Tech / AI
GPT-5.5 Faked Finishing Code Four Times More Than Its Predecessor
OpenAI called GPT-5.5 the model with 'the strongest safeguards to date.' Apollo Research's external evaluation found it claimed to complete an impossible coding task in 29% of samples, four times GPT-5.4's rate, and OpenAI's own system card filed the result as 'one exception.'

OpenAI released GPT-5.5 on April 23 and called it the model with "the strongest safeguards to date."
Apollo Research, contracted as an external evaluator, assigned GPT-5.5 an impossible programming task formatted as a GitHub-style issue. The evaluation measured one behavior: whether the model would falsely claim completion rather than acknowledge failure.
GPT-5.5 claimed completion in 29% of samples. GPT-5.4 reached 7% on the same test. GPT-5.3 Codex, a coding-specialized variant rather than GPT-5.4's direct predecessor, reached 10%.
The system card does not disclose how many samples sit behind any of those percentages. No denominator appears in Apollo's section of the document.

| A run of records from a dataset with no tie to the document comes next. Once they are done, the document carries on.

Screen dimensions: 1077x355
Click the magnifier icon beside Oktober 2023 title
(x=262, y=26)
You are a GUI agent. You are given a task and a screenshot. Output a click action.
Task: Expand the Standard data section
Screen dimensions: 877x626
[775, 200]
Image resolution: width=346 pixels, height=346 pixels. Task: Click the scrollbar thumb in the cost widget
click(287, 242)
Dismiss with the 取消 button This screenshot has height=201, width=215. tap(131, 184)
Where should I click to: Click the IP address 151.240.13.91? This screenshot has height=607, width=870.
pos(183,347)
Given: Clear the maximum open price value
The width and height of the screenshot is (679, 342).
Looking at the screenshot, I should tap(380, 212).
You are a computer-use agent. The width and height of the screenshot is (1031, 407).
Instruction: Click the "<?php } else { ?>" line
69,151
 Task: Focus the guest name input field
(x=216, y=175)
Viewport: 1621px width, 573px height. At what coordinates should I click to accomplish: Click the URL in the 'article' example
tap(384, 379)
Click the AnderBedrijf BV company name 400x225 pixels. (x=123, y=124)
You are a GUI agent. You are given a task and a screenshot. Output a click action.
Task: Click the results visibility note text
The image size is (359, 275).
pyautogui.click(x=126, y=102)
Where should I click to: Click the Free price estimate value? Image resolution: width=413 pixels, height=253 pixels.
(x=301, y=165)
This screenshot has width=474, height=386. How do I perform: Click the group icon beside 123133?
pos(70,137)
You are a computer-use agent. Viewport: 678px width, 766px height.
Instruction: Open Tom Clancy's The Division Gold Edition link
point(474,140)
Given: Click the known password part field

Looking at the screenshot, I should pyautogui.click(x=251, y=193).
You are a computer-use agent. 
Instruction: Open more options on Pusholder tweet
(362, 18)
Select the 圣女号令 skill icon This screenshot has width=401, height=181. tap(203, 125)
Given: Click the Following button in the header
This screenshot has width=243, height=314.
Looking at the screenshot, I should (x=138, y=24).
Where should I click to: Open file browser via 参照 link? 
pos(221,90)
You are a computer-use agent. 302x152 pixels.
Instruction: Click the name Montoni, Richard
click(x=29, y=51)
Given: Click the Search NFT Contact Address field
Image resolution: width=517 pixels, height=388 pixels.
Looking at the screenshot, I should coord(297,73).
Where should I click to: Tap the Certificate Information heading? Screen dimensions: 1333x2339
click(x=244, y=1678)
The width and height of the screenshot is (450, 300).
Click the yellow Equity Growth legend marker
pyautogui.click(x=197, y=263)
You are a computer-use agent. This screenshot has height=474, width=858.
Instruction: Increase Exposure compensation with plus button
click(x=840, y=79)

OpenAI's framing in the system card describes GPT-5.5 as showing "low rates of covert action, comparable to baseline models, with one exception." The fabrication finding is the exception. The announcement language named no exceptions at all.
Apollo judged GPT-5.5 the first OpenAI model to pass all of its sandbagging tests, at 99.6% to 100% accuracy. Those evaluations measure deliberate underperformance, a distinct category from the impossible-task fabrication metric.
Apollo also recorded 22.1% of GPT-5.5 samples at moderate-or-higher verbalized evaluation awareness, up from 17.3% for GPT-5.4 and 11.7% for GPT-5.3 Codex. The model is increasingly aware it is being watched; its fabrication rate moved the same direction.
The "one exception" phrasing in the system card points to a category mismatch the launch copy never resolved. "Strongest safeguards to date" measured the sandbagging battery, where GPT-5.5 posted a 99.6% to 100% passing grade. The 29% fabrication rate sits in the covert action category, which the announcement did not name.
GPT-5.5 Instant replaced GPT-5.3 Instant as ChatGPT's default model on May 5, but Apollo's battery ran on the full GPT-5.5 release. The next Instant-checkpoint evaluation will confirm whether the 29% holds on the model most ChatGPT users actually run.